### Supplied passage
The God of love and peace be with you on this fine day.
There’s quite an extensive list of Kindle deals to check out today.
Logos users have one more chance to vote for a winner in March Matchups.
(Yesterday on the blog: When “All Things” Don’t Feel So Good)
I loved Andrea’s tribute to Ben on World Down Syndrome Day. “You stay the same, but you are constantly changing others. Your positive influence on people cannot be overstated. You, in your weakness, have had a greater impact on your world than many of us with advanced degrees and strong skill sets.”
Every good story needs some tension to be interesting and fulfilling. But as Peter Muturi asks, “Why is it then that we like our stories to be flat? To get all our prayers answered the way we want, when we want and how we want them. To move from point A to Z on a straight line.”
The new issue of the 9Marks Journal is all about expressive individualism. There are lots of good articles and reviews to read!

### Dataset entries
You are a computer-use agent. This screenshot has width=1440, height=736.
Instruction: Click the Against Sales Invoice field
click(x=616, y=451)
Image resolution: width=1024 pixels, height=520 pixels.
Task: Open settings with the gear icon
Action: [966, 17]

### Exercise instructions
• a. In the blog roundup, what is the new issue of the 9Marks Journal about?
• b. Carry on the blog roundup from its final line, in the same voice and format.

### Outputs
• a. Expressive individualism.

• b.
George Sinclair encourages you to regularly “waste” your prayers on those you deem unlikely to repent and believe.
“Here’s a question you may not be asked very often: what’s your least favorite book of the Bible? Which book do you avoid reading, or skim over lightly when it shows up in your Bible reading plan? Which book confuses you, frustrates you, or (let’s be honest) bores you?” This article tells you what to do about it.
Aaron Armstrong: “But blogs… they don’t matter anymore. Or at least we don’t think they do. They’re slow; unlike social media, they take you out of the moment. You can’t have an instant reaction on a blog. They take a lot of work. They require a kind of thoughtfulness, at least in theory, the kind that plays against all the algorithms.”
The more furiously Satan tempts, the more fervently the saint prays. A running deer sprints as soon as it discerns the presence of the hunter and, in the same way, the soul that comes under fire from Satan’s darts runs faster to the throne of grace.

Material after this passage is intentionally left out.